State v. Stokes

117 Ark. 192 | Ark. | 1915

Hart, J.,

(after stating the facts). In the case of the State v. Mallory, 73 Ark. 236, it was held that a State can not forbid ia nonresident land owner taking fish and game on his own property within the State while according such privileges to resident land owners, in view of the provision of the Federal Constitution forbidding the denial of equal protection of the law and the taking of property without due process of law. In that case the court said:

“The fullest latitude of power in the State to regulate and preserve the game for the common enjoyment is conceded, and no such private property rights therein which we hold to exist can retard or obstruct the exercise of that undoubted power. But we have another and altogether different question to deal with in this case, that of finding whether land owners have a right to hunt and fish upon their own lands, which is a property right, they iare entitled to equal protection in the enjoyment of that right with other land owners, or whether it be destroyed by a statute passed under the guise of a. police regulation to preserve the fish and game, and the right of enjoyment prohibited for the sole reason that they are non-residents of the State. It is not of the fact that .appellee is excluded from enjoyment of the common right of the citizen to fish and hunt, because of his non-residence, that he may complain, but of the exclusion, by reason of his nonresidence, from such 'special right which he should enjoy in common with other land owners.”

Again in the case of Lewis v. State, 110 Ark. 204, the court said:

“In State v. Mallory, 73 Ark. 236, the court had under review the act approved April 24, 1903, making it unlawful for any person who is a nonresident of the State of Arkansas to hunt or fish in the State at any season of the year. We held under that act that nonresidents of the State who owned land within the State could hunt and fish on their own lands during the open season. But the act, of course, as to nonresidents of the State who are not owners of land within the State, is still in force, and they are prohibited from hunting and fishing at any season of the year. That act involves a discrimination in favor of residents of the State as against nonresidents who are not owners of land in the State. Such discrimination is a valid exercise of governmental power which the sovereign State has over the fish and game, ferae naturae, within its borders to protect and preserve same for the benefit of its inhabitants. ’ ’

(1-2) The effect of these decisions is that a nonresident of the State of Arkansas may not hunt in this State except upon lands which he owns. The right to hunt is merely an incident to his ownership of the lands, and we are of the opinion that the deed copied into the statement of facts does not convey any interest in the lands to the defendants, but only grants them the right to use them as a fish and game preserve.

When the deed is construed from its four corners and especially in reference to language used in the latter part of it, it is evident that there was only an intention to grant the defendants the right to hunt and fish on the land.

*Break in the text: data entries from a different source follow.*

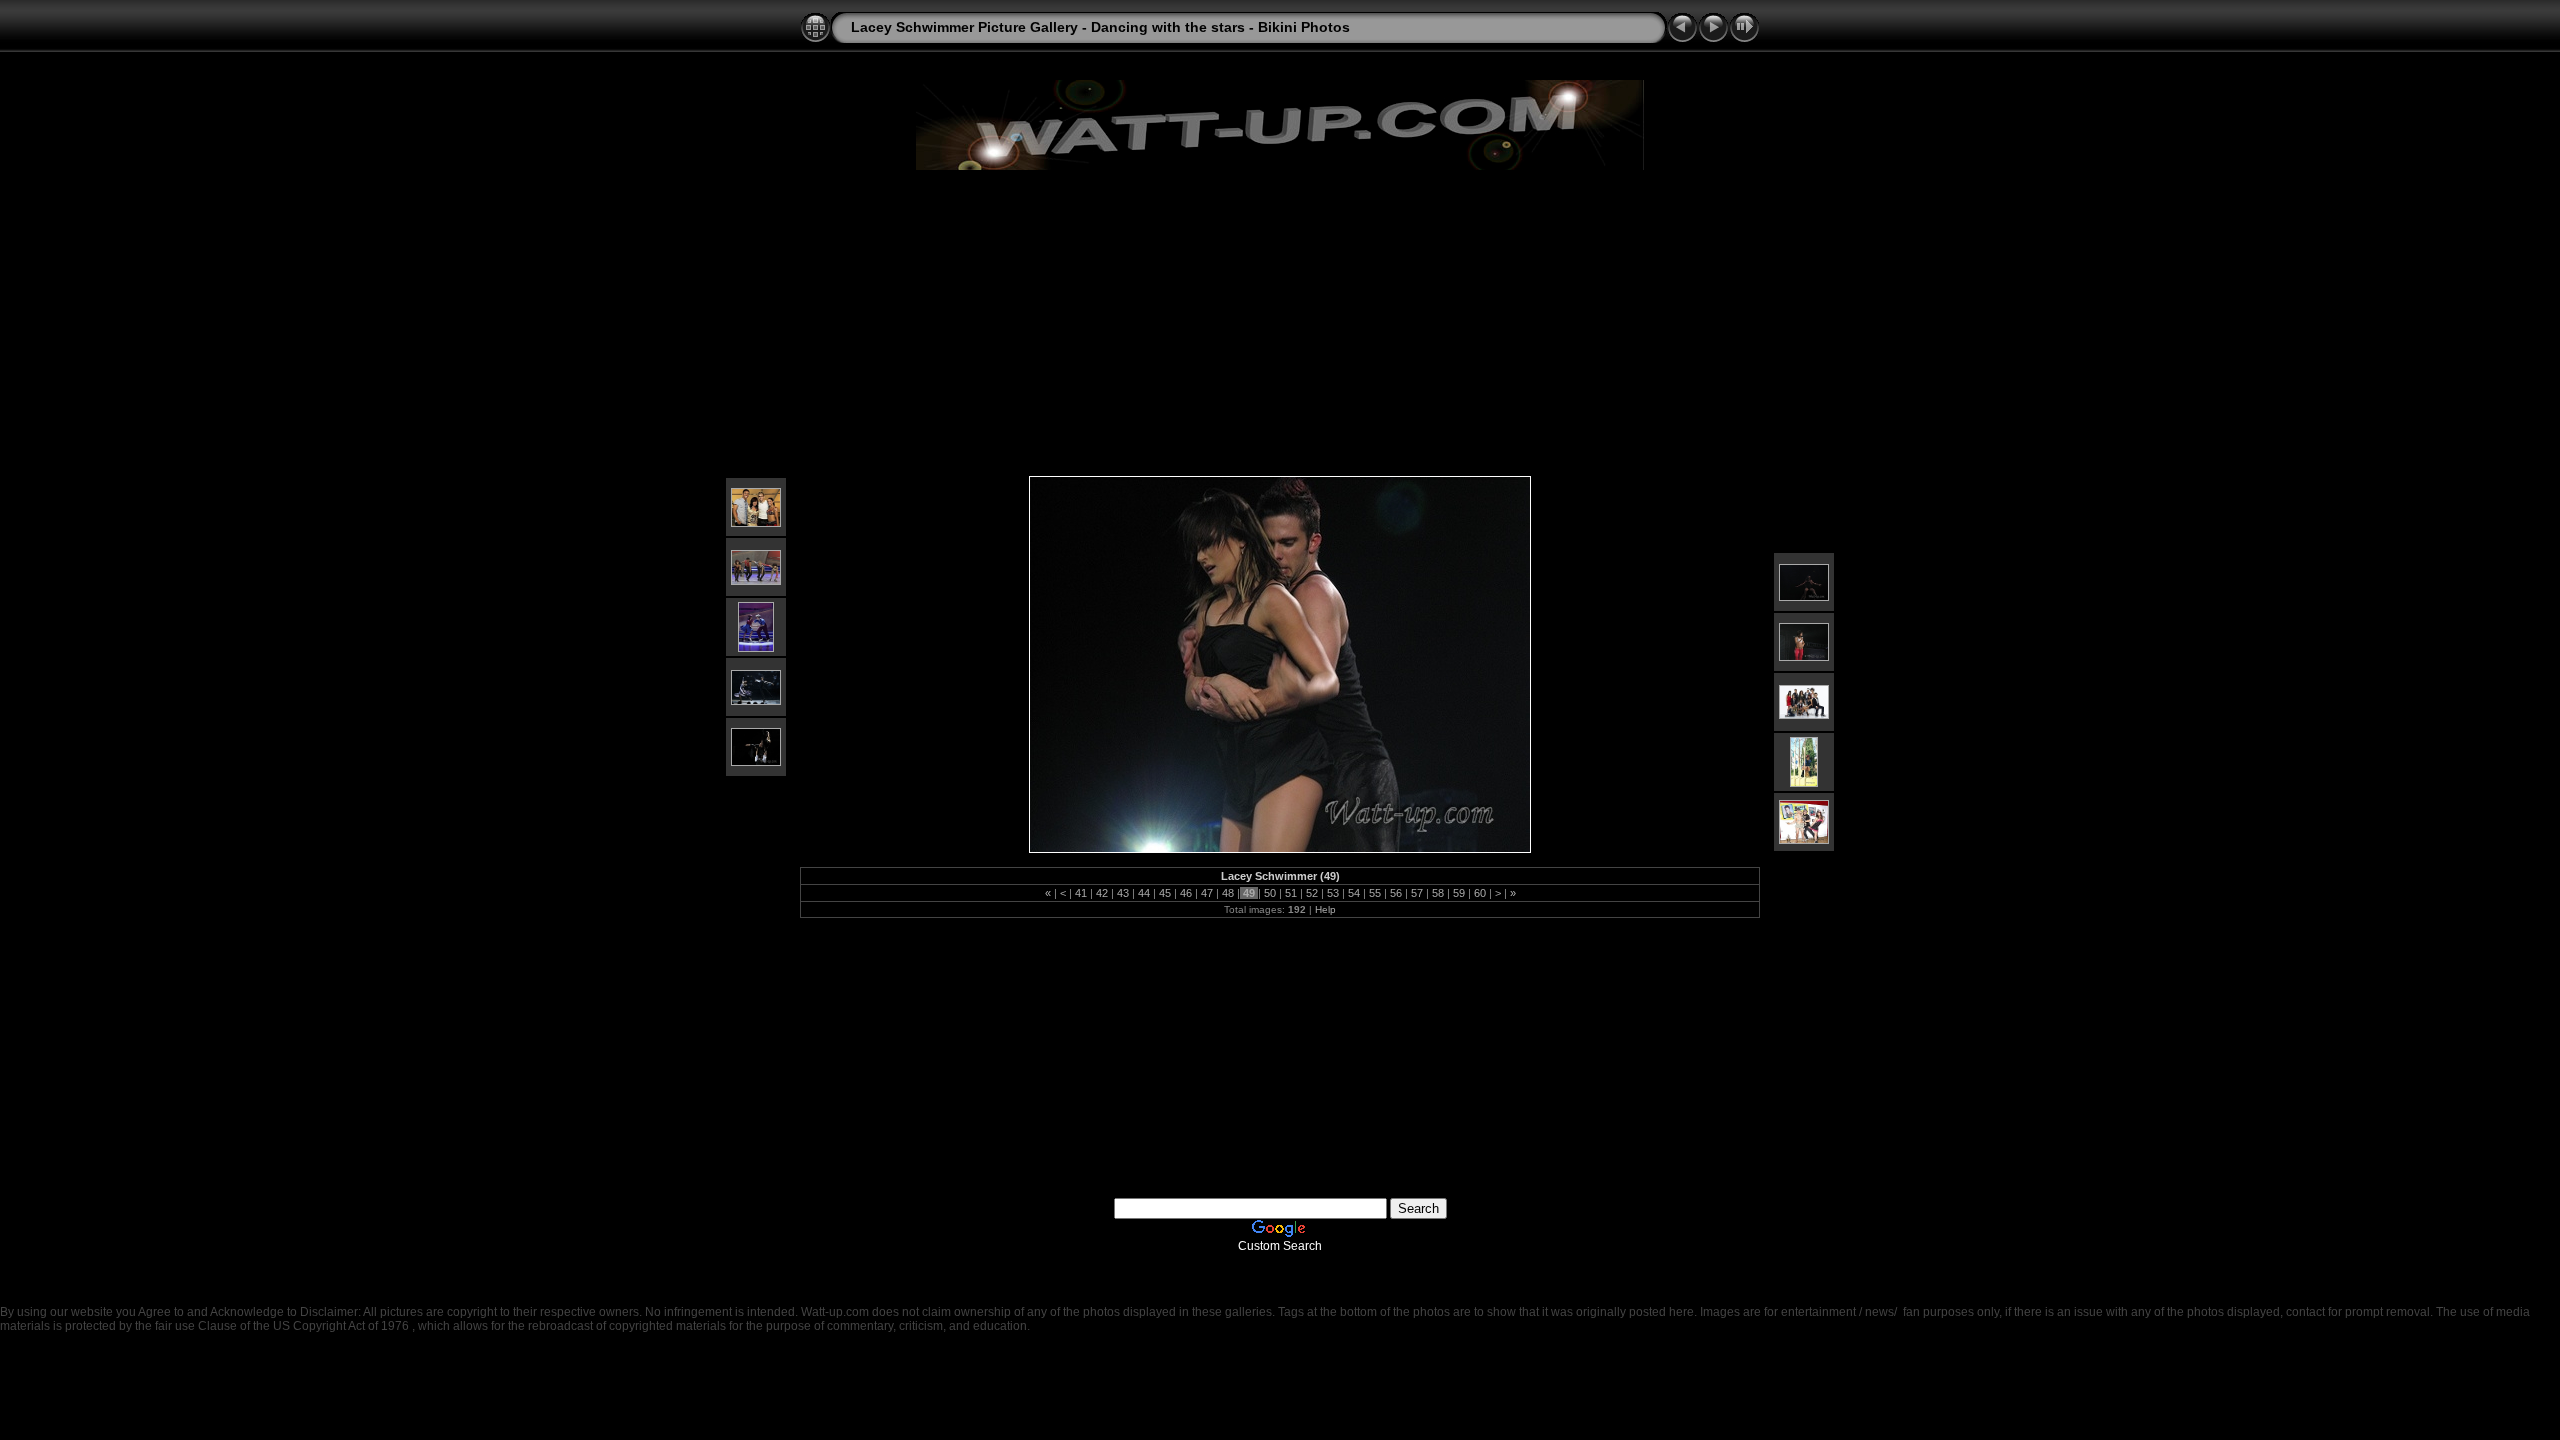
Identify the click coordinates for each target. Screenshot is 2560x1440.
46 (1186, 893)
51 (1291, 893)
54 (1354, 893)
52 (1312, 893)
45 (1165, 893)
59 (1459, 893)
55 (1375, 893)
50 (1270, 893)
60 (1480, 893)
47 (1207, 893)
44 (1144, 893)
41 (1081, 893)
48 (1228, 893)
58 (1438, 893)
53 (1333, 893)
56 (1396, 893)
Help (1325, 909)
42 (1102, 893)
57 (1417, 893)
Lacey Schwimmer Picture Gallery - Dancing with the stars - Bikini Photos (1100, 27)
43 (1123, 893)
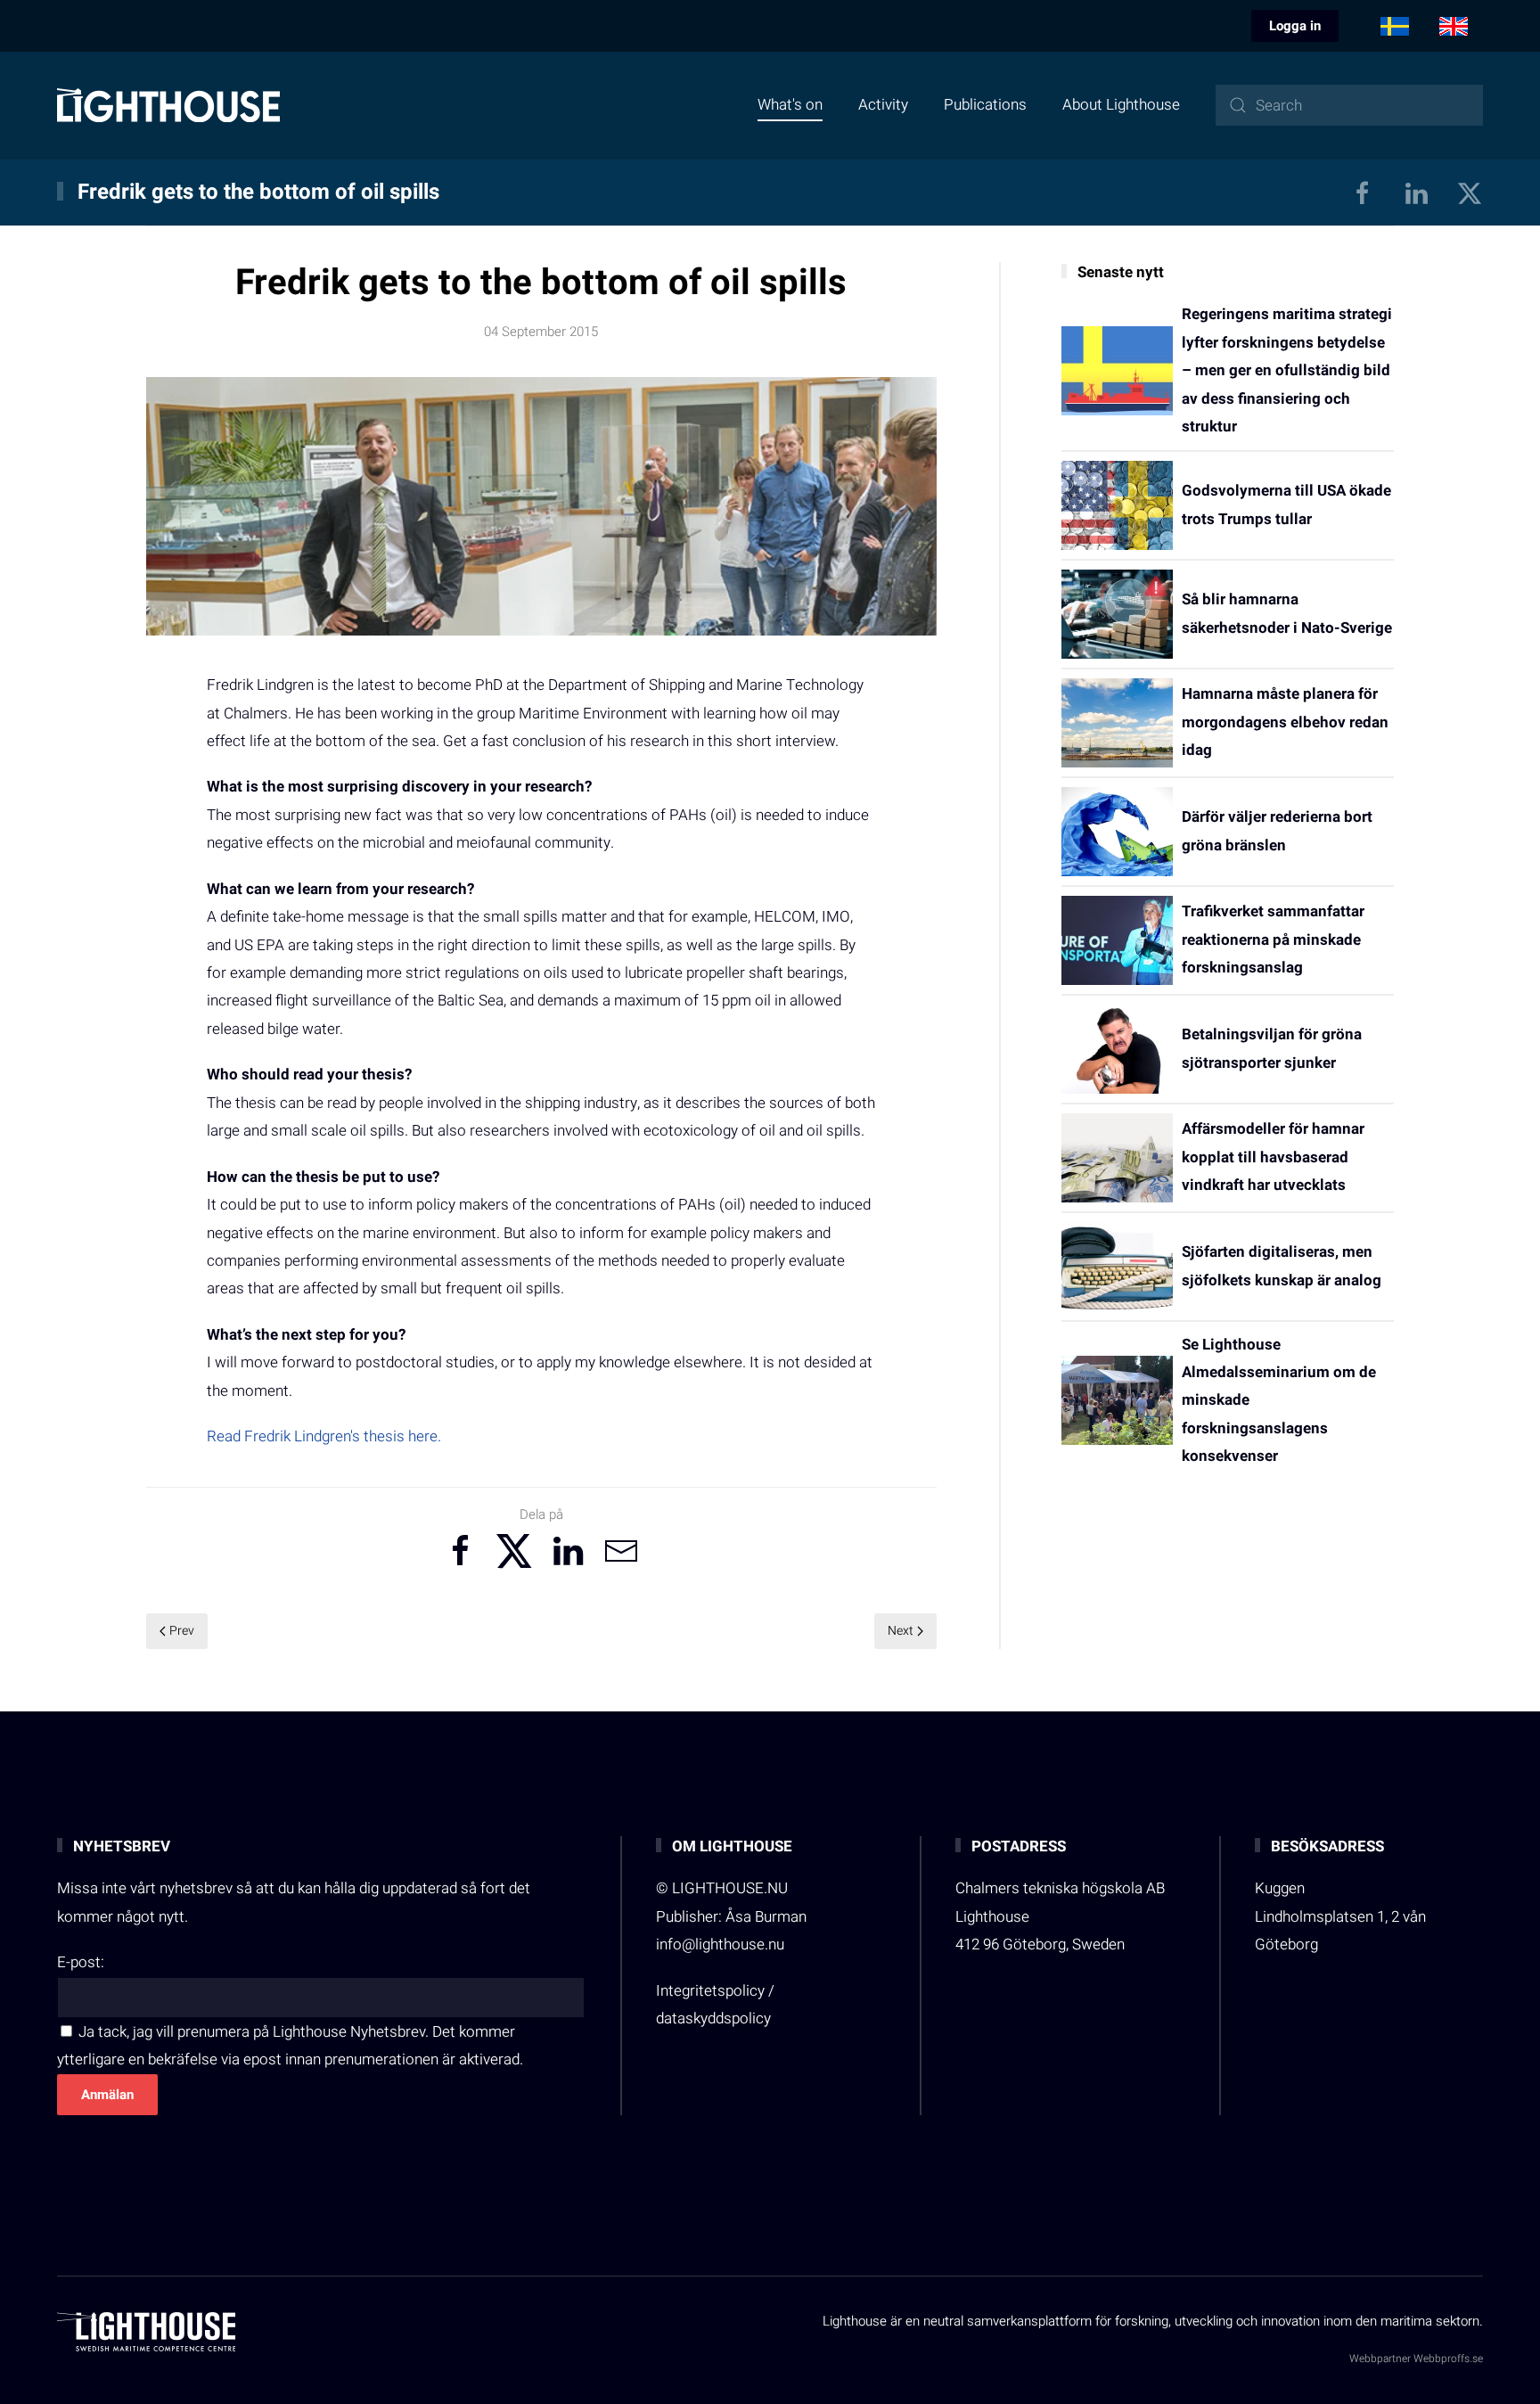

The deed recites that the property is to be used as a ‘ ‘ fish and game preserve only, ’ ’ and that the grantors reserve to themselves 'the right to cut and remove all the timber on the land and that it is a condition of the conveyance that should the Big Lake Shooting Club abandon the property or the club cease to exist the land should revert to and the title thereto be revested in the grantors. We do not think the deed conveyed any interest in the land separate and apart from the right to use it as a fish and game preserve. .

Under the statute above referred to, the defendants being nonresidents would not be allowed to fish and hunt on the land unless they owned it and had an interest in the land itself.

(3) In short, we hold that the mere grant of the privileges of hunting and fishing does not make a nonresident, to whom such privilege is granted, an owner of the land so that he may escape the provisions of the statute in regard to nonresidents hunting in this State.

We expressly held in the case of the State v. Mallory, supra, that the nonresident could hunt on his own land because of the fact that he owned it and it was a right he might enjoy in common with other land owners.

Deeds from other persons and corporations are set out in the transcript and other reasons assigned by the Attorney General why the judgment should be reversed, but we do not deem it necessary to consider and determine them because the record shows that the defendants hunted on the land embraced in the above described conveyance, and having held that that conveyance did not give them any title to or interest in the land, it necessarily follows that they violated the section of the statute under which they were indicted when they hunted upon the lands.

Therefore the judgment will be reversed and the cause remanded for a new trial.